- Page -

Extract URL Preview Content with PHP and jQuery

How to extract URL contents? This post will guide you how to extract URL content like many websites "Facebook, Twitter, Google" and retrieve the information about what any URL title and description is about.

Demo Download

Sometimes you want to show rich preview of a URL to user to enhance user experience and display some meta information of a URL before user visits it. In this post you will learn how to fetch metadata information from URL like title, description and image with PHP and jQuery. We will be creating following files to achieve this:

index.html: Contains HTML form that will allow us to submit a URL for extraction.
extract-contents.php: Contains the code to fetch required data from submitted URL.
javascript.js: Contains the code to send AJAX request to extract-contents.php
style.css: Contains all the style formatting for our HTML page and URL data preview box.

To extract URL preview content, the extract-contents.php will be doing the main job.

Prepare Regular Expression to Validate URL.
Validate the URL and fetch the URL content.
Open a new DOM document and load the fetched content into DOM.
Search for first image in content, title and description tags.
Prepare the HTML preview container and return the response.

Prepare HTML Form and Link Preview Container

Prepare a web page with HTML form to send URL to server via AJAX request and content preview container to show URL preview content.

- Prompt -
Retype the part of the PHP and jQuery URL preview page above from "javascript.js: Contains the" through "return the response.", keeping every word and mark unchanged. The material that comes next is separate from the page above.

- Source excerpt -
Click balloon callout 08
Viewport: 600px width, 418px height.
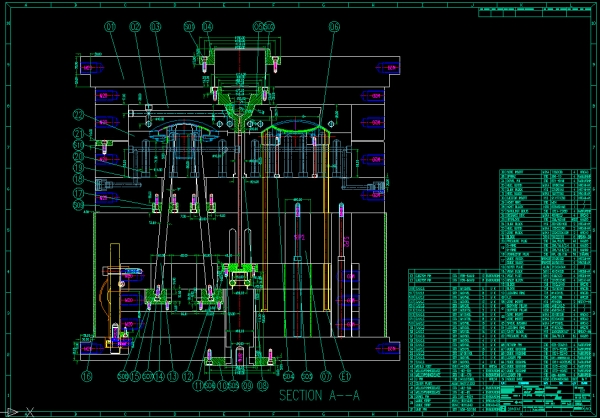point(263,385)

- Complete response -
javascript.js: Contains the code to send AJAX request to extract-contents.php
style.css: Contains all the style formatting for our HTML page and URL data preview box.

To extract URL preview content, the extract-contents.php will be doing the main job.

Prepare Regular Expression to Validate URL.
Validate the URL and fetch the URL content.
Open a new DOM document and load the fetched content into DOM.
Search for first image in content, title and description tags.
Prepare the HTML preview container and return the response.